### Challenge A
In the Mount St. Helens article, how far has the lava dome moved to the north since Monday?
### Challenge B
Please reproduce the part of the Mount St. Helens article starting with "SEATTLE (AP) —" and going on through "Monday, Wynn said.".

### Text excerpt
<<<<

Scientists predict eruption at St. Helens
Courtesy of USA TODAY

SEATTLE (AP) — The flurry of earthquakes at Mount St. Helens intensified further Thursday, and one scientist put the chance of a small eruption happening in the next few days at 70%.

Jeff Wynn, chief scientist at the U.S. Geologic Survey's Cascade Volcano Observatory in Vancouver, Wash., said tiny quakes were happening three or four times a minute. Larger quakes, with magnitudes of 3 to 3.3, were happening every three or four minutes, he said.
(Related graphic: More on Mount St. Helens)

New measurements show the 975-foot lava dome in the volcano's crater has moved 2.50 inches to the north since Monday, Wynn said.

"Imagine taking a 1,000-foot-high pile of rocks and moving it 2.50 inches. For a geologist, that's a lot of energy," Wynn said.

Wynn estimated there was a 70% chance the activity will result in an eruption.

Click here for the full story.


Mount St. Helens has had a huge impact in my life. The last time it erupted following a 5.1 earthquake, on May 18th, 1980 at 8:32 a.m. (PDT), I was six years old, a couple months shy of turning seven. My parents were working nights on a contract job in a small town near the mountain.

>>>>

### Available data
<<<<

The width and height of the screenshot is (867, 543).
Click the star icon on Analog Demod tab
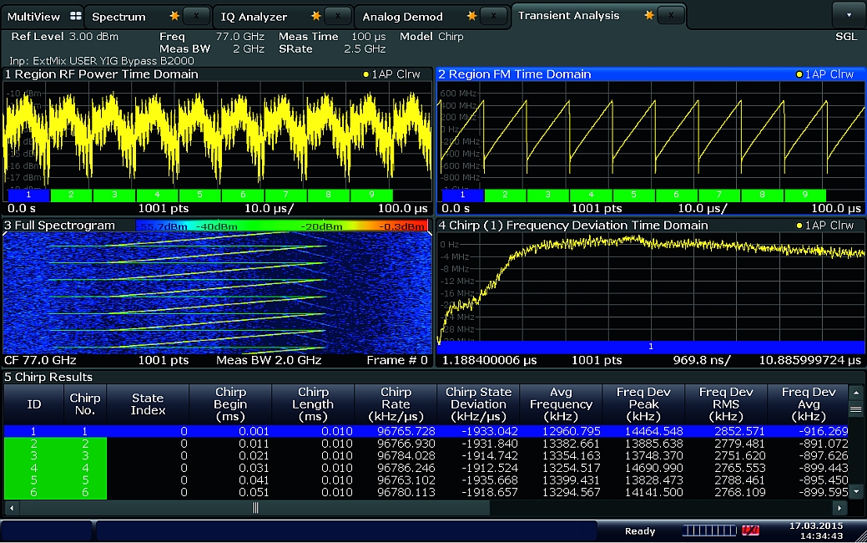[x=471, y=17]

>>>>

### Written answer A
2.50 inches.

### Written answer B
SEATTLE (AP) — The flurry of earthquakes at Mount St. Helens intensified further Thursday, and one scientist put the chance of a small eruption happening in the next few days at 70%.

Jeff Wynn, chief scientist at the U.S. Geologic Survey's Cascade Volcano Observatory in Vancouver, Wash., said tiny quakes were happening three or four times a minute. Larger quakes, with magnitudes of 3 to 3.3, were happening every three or four minutes, he said.
(Related graphic: More on Mount St. Helens)

New measurements show the 975-foot lava dome in the volcano's crater has moved 2.50 inches to the north since Monday, Wynn said.